● PROBLEM: Please set down the whole listing again, precisely.

● DATA RECORDS:
--
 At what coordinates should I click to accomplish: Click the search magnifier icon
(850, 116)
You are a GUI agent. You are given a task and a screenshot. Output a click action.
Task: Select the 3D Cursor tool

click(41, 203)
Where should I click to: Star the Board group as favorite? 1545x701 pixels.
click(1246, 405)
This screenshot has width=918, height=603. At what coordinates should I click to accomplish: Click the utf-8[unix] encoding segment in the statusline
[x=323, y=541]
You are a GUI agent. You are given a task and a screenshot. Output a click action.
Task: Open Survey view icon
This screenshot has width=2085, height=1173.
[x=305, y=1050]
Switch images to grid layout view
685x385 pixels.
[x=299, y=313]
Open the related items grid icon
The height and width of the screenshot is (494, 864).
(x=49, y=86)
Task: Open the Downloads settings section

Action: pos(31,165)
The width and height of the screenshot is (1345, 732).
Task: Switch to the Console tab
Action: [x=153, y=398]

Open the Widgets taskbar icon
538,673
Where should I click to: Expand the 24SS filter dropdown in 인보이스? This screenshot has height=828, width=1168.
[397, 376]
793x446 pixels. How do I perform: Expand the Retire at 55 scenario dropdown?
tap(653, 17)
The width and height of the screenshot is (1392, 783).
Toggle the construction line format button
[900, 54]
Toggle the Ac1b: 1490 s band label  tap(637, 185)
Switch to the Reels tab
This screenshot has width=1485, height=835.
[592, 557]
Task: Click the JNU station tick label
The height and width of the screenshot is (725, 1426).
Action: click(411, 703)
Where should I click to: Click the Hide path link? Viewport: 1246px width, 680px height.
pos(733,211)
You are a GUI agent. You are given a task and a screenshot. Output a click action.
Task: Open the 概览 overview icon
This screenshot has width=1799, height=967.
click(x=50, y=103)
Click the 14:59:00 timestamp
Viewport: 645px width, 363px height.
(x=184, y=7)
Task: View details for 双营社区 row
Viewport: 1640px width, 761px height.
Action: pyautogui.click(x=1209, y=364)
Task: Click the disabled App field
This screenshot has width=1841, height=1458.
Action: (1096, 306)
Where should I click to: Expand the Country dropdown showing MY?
--
● EXPECTED ANSWER:
 At what coordinates should I click to accomplish: Click the search magnifier icon
(850, 116)
You are a GUI agent. You are given a task and a screenshot. Output a click action.
Task: Select the 3D Cursor tool

click(41, 203)
Where should I click to: Star the Board group as favorite? 1545x701 pixels.
click(1246, 405)
This screenshot has width=918, height=603. At what coordinates should I click to accomplish: Click the utf-8[unix] encoding segment in the statusline
[x=323, y=541]
You are a GUI agent. You are given a task and a screenshot. Output a click action.
Task: Open Survey view icon
This screenshot has width=2085, height=1173.
[x=305, y=1050]
Switch images to grid layout view
685x385 pixels.
[x=299, y=313]
Open the related items grid icon
The height and width of the screenshot is (494, 864).
(x=49, y=86)
Task: Open the Downloads settings section

Action: pos(31,165)
The width and height of the screenshot is (1345, 732).
Task: Switch to the Console tab
Action: [x=153, y=398]

Open the Widgets taskbar icon
538,673
Where should I click to: Expand the 24SS filter dropdown in 인보이스? This screenshot has height=828, width=1168.
[397, 376]
793x446 pixels. How do I perform: Expand the Retire at 55 scenario dropdown?
tap(653, 17)
The width and height of the screenshot is (1392, 783).
Toggle the construction line format button
[900, 54]
Toggle the Ac1b: 1490 s band label  tap(637, 185)
Switch to the Reels tab
This screenshot has width=1485, height=835.
[592, 557]
Task: Click the JNU station tick label
The height and width of the screenshot is (725, 1426).
Action: click(411, 703)
Where should I click to: Click the Hide path link? Viewport: 1246px width, 680px height.
pos(733,211)
You are a GUI agent. You are given a task and a screenshot. Output a click action.
Task: Open the 概览 overview icon
This screenshot has width=1799, height=967.
click(x=50, y=103)
Click the 14:59:00 timestamp
Viewport: 645px width, 363px height.
(x=184, y=7)
Task: View details for 双营社区 row
Viewport: 1640px width, 761px height.
Action: pyautogui.click(x=1209, y=364)
Task: Click the disabled App field
This screenshot has width=1841, height=1458.
Action: (1096, 306)
Where should I click to: Expand the Country dropdown showing MY?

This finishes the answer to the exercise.